According to SHRM, contribution limits are adjusted for inflation (rounded to the nearest $50) annually, using the Consumer Price Index for All Urban Consumers for the 12-month period ending on March 21. The catch-up contribution amount of $1,000 available to those older than 55, however, is fixed by statute. 

The 2023 adjustments represented an approximately 5.5% increase from 2022 contribution limits, whereas the limit only rose by 1.4% from 2021 to 2022. 

For 2022, the IRS raised the yearly deduction limit for individuals with self-only coverage under an HDHP to 3,650, a $50 increase from 2021. The annual limitation on deductions for an individual with family coverage under an HDHP was raised to $7,300, a $100 increase from the previous year.

§ EXERCISE
Pick up the passage above on IRS contribution limits for high-deductible health plans and continue it after its last sentence.

§ RECORD EXTRACTS
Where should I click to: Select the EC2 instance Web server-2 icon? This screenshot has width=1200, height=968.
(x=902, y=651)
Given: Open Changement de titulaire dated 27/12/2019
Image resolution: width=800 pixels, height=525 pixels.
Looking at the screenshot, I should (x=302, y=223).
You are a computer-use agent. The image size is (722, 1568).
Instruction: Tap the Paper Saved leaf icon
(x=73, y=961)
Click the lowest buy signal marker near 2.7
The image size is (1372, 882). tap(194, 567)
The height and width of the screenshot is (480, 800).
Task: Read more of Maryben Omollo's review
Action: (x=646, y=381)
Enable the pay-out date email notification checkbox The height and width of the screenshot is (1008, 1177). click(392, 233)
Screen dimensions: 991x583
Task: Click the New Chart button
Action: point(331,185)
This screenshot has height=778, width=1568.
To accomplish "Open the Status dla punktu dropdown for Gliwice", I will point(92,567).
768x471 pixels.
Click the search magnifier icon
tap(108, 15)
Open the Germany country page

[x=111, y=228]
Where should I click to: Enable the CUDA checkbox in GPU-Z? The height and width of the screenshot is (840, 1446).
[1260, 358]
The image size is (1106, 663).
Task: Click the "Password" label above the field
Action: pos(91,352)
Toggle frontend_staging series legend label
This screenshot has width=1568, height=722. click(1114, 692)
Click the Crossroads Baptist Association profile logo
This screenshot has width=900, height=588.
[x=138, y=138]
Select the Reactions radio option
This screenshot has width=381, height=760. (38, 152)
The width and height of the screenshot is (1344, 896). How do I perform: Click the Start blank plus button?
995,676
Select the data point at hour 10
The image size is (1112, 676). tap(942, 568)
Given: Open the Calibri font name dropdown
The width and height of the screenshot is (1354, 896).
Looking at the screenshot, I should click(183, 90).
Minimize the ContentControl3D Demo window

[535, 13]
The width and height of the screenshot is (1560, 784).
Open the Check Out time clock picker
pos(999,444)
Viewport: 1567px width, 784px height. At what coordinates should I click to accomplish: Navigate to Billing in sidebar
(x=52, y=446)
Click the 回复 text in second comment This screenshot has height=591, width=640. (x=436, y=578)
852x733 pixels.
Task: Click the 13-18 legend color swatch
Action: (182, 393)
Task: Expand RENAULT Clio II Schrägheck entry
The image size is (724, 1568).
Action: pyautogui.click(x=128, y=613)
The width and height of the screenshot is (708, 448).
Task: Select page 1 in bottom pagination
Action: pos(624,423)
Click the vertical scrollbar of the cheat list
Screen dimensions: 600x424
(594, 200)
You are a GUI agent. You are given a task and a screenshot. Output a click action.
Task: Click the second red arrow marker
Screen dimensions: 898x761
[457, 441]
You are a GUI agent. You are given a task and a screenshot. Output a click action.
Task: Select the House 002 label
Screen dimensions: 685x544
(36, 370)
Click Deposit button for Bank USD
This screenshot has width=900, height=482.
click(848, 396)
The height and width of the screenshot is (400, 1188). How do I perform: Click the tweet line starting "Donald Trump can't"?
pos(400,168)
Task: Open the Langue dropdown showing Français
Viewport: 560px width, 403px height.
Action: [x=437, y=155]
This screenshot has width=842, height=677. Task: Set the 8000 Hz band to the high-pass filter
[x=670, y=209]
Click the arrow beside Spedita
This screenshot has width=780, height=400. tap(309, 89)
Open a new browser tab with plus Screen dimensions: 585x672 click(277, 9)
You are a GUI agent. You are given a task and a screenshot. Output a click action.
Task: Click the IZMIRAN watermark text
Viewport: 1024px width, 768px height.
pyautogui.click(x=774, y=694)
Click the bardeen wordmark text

§ RESULT OF THE EXERCISE
High-deductible health plans are often paired with health savings accounts as an additional workplace benefit for employees. Assets in health savings accounts continue to rise year-over-year, growing to reach a landmark $100 billion threshold last year, according to research from HSA consultant Devenir Group LLC.  

The higher contribution limit will go into effect for calendar year 2024, along with minimum deductible and maximum out-of-pocket expenses for the HDHPs that are paired with HSAs. 

In addition, the IRS released that an HDHP must have a deductible of at least $1,600 for self-only coverage, up from $1,500 in 2023, or $3,200 for family coverage, up from $3,000.  

The IRS also announced it will raise the maximum amount that employers may contribute to an excepted-benefit health reimbursement arrangement in 2024 to $2,100—up from the 2023 amount of $1,950. 

“Healthy and happy employees make for happy employers,” says Jason Bornhorst, CEO and co-founder of First Dollar. “These adjustments allow employees to save on healthcare costs and taxes, which is good for plan sponsors.”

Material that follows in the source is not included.